CE338 Lab 2023 Fall
Lab 1 Superposition, Thevenin's Equivalent Circuit, LTSpice
Name: Jesse Moder
Email:
jmmoder@fortlewis.edu
1. Superposition, Thevenin's Equivalent Circuit, and LTSpice
2. Introduction
Superposition theory is useful for analyzing a circuit that has
multiple
voltage sources. This method allows for the voltages and currents
across the resistors of the circuit to be calculated by focusing on one
voltage source at a time and treating the other sources as a wire. By
summing the respective voltages and currents across each resistor from
each voltage source, the total voltage and current across each resistor
can be calculated.
Thevenin’s equivalent circuit is useful for determining the equivalent
resistance of a circuit and the equivalent circuit voltage. The
resulting simple circuit helps increase efficiency when exploring how
changing the load resistance effects the circuit. This method helps to
design circuits for specific specifications and applications.
3. Materials and Methods
Circuit 1:
Figure 1: Circuit diagram for superposition analysis.
Curcuit 2:
Figure 2: Circuit diagram for Thevenin's equivalent analysis.
By hand, the currents
and voltages across the resistors of circuit 1 were analyzed using
superposition. The Thevenin’s equivalent resistance and voltage were
determined for circuit 2. LTSpice was used to analyze the two circuits
using software, as well as to confirm the hand calculations were correct.
4. Results
Circuit 1:
The circuit was first analyzed using superposition, as shown in Figure 3.
Figure 3: Hand calculations for the voltage and the currents of circuit 1 using superposition.

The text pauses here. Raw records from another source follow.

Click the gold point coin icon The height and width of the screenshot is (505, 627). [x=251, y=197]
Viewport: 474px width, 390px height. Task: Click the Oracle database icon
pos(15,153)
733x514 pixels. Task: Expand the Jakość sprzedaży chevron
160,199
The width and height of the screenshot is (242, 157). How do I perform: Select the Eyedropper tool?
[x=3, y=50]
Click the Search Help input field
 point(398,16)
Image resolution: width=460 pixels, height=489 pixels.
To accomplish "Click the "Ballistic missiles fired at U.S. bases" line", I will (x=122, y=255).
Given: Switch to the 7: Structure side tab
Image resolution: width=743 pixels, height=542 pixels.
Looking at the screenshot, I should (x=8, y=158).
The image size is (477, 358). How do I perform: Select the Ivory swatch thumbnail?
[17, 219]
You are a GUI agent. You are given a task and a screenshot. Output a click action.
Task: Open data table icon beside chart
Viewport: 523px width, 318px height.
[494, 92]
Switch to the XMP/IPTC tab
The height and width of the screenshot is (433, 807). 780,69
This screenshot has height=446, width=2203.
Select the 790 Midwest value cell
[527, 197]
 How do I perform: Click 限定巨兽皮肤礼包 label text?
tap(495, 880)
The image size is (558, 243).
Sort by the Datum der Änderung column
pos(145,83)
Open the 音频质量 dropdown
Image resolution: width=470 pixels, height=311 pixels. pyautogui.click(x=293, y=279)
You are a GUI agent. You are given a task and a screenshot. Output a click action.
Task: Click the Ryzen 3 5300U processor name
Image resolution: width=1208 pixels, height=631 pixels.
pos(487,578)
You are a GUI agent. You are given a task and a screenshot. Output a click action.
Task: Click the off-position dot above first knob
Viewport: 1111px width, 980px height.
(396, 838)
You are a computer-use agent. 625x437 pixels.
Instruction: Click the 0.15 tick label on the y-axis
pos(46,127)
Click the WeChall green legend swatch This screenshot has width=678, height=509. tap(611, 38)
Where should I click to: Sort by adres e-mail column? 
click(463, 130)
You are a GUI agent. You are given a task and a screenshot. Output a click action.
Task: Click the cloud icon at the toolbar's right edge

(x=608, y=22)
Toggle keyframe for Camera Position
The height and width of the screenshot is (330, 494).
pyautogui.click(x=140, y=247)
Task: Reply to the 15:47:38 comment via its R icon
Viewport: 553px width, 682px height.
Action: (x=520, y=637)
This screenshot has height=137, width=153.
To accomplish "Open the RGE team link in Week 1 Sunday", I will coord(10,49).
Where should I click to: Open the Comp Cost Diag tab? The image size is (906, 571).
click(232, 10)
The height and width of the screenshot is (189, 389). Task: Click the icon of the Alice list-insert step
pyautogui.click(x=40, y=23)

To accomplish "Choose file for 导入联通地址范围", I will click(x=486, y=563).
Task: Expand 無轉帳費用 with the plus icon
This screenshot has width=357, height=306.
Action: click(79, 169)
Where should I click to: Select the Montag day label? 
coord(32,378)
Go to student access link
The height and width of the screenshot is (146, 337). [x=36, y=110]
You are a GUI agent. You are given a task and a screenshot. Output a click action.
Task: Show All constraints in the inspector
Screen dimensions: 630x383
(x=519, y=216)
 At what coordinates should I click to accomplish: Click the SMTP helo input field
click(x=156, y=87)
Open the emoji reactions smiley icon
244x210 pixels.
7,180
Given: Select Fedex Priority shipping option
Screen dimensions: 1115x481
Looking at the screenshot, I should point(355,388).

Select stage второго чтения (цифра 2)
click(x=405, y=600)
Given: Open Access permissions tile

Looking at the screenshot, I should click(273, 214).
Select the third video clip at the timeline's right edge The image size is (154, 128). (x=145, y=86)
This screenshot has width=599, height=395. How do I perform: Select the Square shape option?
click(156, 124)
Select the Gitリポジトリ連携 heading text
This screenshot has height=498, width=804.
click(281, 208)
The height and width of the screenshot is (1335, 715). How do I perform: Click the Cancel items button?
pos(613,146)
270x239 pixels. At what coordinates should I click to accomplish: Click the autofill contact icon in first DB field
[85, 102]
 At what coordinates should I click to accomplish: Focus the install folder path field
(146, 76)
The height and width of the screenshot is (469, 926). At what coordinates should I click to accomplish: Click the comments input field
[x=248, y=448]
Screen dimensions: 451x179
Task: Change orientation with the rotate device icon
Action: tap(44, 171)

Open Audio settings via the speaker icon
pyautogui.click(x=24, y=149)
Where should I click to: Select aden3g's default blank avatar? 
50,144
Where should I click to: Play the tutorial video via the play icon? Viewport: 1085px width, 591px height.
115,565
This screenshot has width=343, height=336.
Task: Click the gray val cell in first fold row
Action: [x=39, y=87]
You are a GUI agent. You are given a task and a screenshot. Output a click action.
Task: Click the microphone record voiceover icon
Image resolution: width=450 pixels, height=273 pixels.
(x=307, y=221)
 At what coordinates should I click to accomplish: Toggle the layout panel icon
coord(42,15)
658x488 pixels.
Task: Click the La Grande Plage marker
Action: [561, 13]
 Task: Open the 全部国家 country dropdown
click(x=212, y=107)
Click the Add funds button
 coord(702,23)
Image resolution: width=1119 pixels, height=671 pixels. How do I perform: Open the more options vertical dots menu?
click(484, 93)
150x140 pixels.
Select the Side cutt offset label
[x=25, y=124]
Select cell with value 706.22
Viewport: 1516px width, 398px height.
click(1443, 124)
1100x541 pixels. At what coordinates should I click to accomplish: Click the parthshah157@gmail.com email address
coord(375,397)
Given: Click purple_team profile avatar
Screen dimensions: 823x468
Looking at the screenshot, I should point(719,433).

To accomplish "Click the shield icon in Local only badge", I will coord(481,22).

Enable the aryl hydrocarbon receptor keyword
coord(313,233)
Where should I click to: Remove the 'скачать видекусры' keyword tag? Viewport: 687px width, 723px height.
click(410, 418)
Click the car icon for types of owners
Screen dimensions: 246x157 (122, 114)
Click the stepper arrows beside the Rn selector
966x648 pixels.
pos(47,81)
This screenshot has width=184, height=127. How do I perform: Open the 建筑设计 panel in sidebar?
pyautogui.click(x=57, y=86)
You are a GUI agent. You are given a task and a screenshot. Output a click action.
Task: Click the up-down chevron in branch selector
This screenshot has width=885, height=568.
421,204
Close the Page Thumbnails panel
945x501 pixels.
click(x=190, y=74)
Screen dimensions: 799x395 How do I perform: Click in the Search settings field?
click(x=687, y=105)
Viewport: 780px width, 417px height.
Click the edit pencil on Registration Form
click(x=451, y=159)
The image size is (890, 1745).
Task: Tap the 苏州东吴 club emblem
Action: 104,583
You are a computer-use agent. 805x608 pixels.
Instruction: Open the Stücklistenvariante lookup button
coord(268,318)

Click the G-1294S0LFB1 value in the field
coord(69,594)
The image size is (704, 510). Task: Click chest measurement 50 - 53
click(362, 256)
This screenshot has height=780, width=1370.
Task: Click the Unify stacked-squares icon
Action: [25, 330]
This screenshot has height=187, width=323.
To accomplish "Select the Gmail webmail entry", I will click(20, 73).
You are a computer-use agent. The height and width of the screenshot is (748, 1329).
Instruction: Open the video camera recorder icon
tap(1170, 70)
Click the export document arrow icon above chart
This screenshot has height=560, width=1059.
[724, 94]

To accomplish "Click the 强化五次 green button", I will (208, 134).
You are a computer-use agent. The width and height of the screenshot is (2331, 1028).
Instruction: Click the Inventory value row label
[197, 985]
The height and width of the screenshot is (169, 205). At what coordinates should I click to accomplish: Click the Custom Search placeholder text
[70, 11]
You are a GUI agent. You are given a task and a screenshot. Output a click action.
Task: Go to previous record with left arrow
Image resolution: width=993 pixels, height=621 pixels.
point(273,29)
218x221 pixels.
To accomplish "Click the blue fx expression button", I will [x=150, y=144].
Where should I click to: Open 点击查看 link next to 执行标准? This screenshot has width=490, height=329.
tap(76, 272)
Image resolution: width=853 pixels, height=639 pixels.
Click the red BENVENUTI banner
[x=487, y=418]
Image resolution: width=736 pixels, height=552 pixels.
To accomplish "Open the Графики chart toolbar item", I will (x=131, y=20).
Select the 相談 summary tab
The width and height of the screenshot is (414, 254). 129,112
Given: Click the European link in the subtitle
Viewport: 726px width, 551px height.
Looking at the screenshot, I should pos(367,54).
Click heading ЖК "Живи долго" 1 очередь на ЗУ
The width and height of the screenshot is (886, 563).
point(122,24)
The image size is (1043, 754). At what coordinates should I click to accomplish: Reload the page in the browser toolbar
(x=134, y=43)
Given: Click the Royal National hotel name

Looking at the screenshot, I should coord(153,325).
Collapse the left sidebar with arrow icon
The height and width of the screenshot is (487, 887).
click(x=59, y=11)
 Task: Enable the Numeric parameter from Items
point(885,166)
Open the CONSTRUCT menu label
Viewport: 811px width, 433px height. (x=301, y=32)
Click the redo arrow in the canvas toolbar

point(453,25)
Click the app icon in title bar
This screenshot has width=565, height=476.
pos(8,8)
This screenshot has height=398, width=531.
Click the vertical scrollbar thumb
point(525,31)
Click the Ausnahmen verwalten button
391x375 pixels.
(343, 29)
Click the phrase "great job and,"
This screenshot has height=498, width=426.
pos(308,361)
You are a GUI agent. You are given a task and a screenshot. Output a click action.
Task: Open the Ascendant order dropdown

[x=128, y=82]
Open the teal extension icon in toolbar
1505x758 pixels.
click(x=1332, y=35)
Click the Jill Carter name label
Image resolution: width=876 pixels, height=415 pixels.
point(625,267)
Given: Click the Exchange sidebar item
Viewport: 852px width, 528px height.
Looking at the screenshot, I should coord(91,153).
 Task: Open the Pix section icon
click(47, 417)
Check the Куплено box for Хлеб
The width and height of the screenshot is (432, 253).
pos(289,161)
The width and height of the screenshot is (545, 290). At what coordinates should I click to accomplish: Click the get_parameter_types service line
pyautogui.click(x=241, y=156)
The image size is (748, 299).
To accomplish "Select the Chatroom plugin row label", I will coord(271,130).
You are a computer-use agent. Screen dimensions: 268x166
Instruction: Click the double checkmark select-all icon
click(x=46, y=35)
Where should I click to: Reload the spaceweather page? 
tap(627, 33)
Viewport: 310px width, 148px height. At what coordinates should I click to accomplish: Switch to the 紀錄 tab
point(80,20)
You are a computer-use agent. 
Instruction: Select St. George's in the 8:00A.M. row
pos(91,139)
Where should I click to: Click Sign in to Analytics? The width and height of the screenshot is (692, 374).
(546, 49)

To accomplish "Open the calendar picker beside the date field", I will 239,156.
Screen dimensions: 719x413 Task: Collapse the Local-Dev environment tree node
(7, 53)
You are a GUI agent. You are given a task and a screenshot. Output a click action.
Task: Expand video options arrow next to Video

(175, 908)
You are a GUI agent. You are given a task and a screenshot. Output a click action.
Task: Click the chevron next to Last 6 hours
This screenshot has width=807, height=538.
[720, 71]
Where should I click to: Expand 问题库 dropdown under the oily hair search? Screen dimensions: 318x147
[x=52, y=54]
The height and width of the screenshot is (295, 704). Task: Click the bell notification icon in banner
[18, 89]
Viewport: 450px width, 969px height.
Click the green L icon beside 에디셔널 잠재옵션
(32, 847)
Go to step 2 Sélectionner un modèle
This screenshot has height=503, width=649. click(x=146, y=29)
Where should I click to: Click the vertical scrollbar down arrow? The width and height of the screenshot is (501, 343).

Table 1: Calculated values for the voltage and the currents of circuit 1 using superposition.
VR1
(V)
|
VR2
(V)
|
VR3
(V)
|
IR1
(mA)
|
IR2
(mA)
|
IR3
(mA)
|
3
|
0.9
|
2.4
|
1.4
|
0.6
|
0.8
|
The voltages were then
simulated using LTSpice. Figure 4 shows the simulated voltages, and
Figure 5 shows the simulated currents.
Figure 4: The LTSpice simulation of the voltages across the resistors of circuit 1.
Figure 5: The LTSpice simulation of thecurrents across the resistors of circuit 1.
Figure 6 shows the code for the LTSpice simulations.
Figure 6: The LTSpice code used for simulation of the circuit.
Circuit 2:
Figure 7 shows the hand calculations for Thevenin's equivalent resistance and voltage of circuit 2.
Figure 7: Hand calculations for Thevenin’s equivalent voltage and resistance of circuit 2.
The Thevenin's equivalent resistance was 2 kohm and the equivalent voltage was 1.6875 V.
Figure 8: Thevenin's equivalent voltage and time delay of the circuit.
The time delay was
observed at 0.84375 V, which was half of the maximum circuit voltage,
1.6875 V. The time delay according to LTSpice was 5.59 microseconds,
while the hand calculations produced a time delay of 5.6 microseconds.
Figure 9: LTSpice code for simulation of circuit 2.
5. Discussion
The small difference in time delay from the hand calculations and LTSpice was
likely due to manually placing the cursor on the line and reading the value
where half the maximum voltage and Vout intersect.
The LTSpice simulation voltages and currents for circuit 1 matched the
hand calculations performed using superposition. Learning how to
simulate in LTSpice using code instead of creating a circuit diagram
was beneficial because it could save time in the future, and the code
is compact and neat.
LTSpice is an incredibly useful tool for analyzing circuits. These
examples are basic but demonstrate how much time can be saved using
software to analyze circuits. Along with increasing efficiency, LTSpice
also increases confidence in the analysis because it is so widely used
and trusted. Performing the hand calculations helps to gain an
appreciation for how powerful these circuit design software tools are.